** Study text follows **

The normative stress response is part of a properly functioning human system, and when experienced at moderate levels (i.e., lesser frequency and/or lower magnitude) it promotes healthy allostasis (e.g., McEwen, 2012). For example, the systemic response to moderate short-term stress can enhance immune function (e.g., Dhabhar, 2014), facilitate cognitive performance (e.g., Beste et al., 2013; Kofman et al., 2006), and promote resilience to future stressors (e.g., Seery et al., 2010). In response to a more extreme stressor such as a traumatic event, most people experience physiological arousal and perceptions of the context or environment as unsafe immediately following the event, and temporarily heightened reactivity and vigilance are part of the normative and adaptive response. The function of the stress response in such a situation is to prepare the system to respond to actual threat, and to enhance the person’s alertness for potential environmental threat. In most people this reaction subsides within a reasonable period of time. However, for some people the stress response to a traumatic event is disproportionate in magnitude, duration, and overgeneralization to other contexts and stimuli. Over time the cycle can become even more insidious, as the negative cognitive appraisals initially formed to interpret the actual threat event (a) can themselves increase the neuroendocrine stress response (e.g., Olff et al., 2005a), (b) are generalized to objectively safe situations or stimuli (Olff et al., 2005b), (c) become more automatic, and (d) eventually can contribute to impaired interpersonal functioning, such as difficulties with healthy relationship formation. The results of the current study might reflect such an overlearned, habitual hypervigilance in the absence of threat.

5. Conclusions

We tested the utility of salivary sAA and cortisol in predicting maladaptive affective processing following trauma exposure. In response to a trauma reminder, sAA increased from the baseline, whereas cortisol reactivity was blunted. SAA reactivity to the trauma reminder predicted both heightened neural reactivity to actual threat, and also neural hypervigilance in the absence of threat. Our results suggest that sAA could be an effective and cost-efficient biomarker for vigilant affective processing, which at the extreme could be maladaptive, following trauma.

** End of Study text **

■ Assignment 1
For the passage on stress and trauma, decide whether each statement agrees with it. Answer yes or no for each, and quote the deciding words. (a) In most people, the reaction to a traumatic event subsides within a reasonable period of time. (b) In response to a trauma reminder, cortisol increased from the baseline. (c) The systemic response to moderate short-term stress can enhance immune function.
■ Assignment 2
The passage on stress and trauma says that negative cognitive appraisals make the cycle more insidious. List every effect of those appraisals that it names.
■ Assignment 3
Rewrite the stretch from "5. Conclusions" through "maladaptive, following trauma." in the passage on stress and trauma, replacing "trauma reminder" with "trauma cue".

** Information follows **

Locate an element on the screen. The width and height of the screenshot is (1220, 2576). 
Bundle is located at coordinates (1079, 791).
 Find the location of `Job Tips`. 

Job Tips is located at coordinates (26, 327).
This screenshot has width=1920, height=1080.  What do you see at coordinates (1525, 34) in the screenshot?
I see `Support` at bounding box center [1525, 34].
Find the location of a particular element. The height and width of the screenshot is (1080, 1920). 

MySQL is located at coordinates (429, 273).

** End of Information **

■ Answer box 1
(a) Yes: "In most people this reaction subsides within a reasonable period of time."
(b) No: "sAA increased from the baseline, whereas cortisol reactivity was blunted."
(c) Yes: "the systemic response to moderate short-term stress can enhance immune function"

■ Answer box 2
- They can themselves increase the neuroendocrine stress response.
- They are generalized to objectively safe situations or stimuli.
- They become more automatic.
- Eventually they can contribute to impaired interpersonal functioning, such as difficulties with healthy relationship formation.

■ Answer box 3
5. Conclusions

We tested the utility of salivary sAA and cortisol in predicting maladaptive affective processing following trauma exposure. In response to a trauma cue, sAA increased from the baseline, whereas cortisol reactivity was blunted. SAA reactivity to the trauma cue predicted both heightened neural reactivity to actual threat, and also neural hypervigilance in the absence of threat. Our results suggest that sAA could be an effective and cost-efficient biomarker for vigilant affective processing, which at the extreme could be maladaptive, following trauma.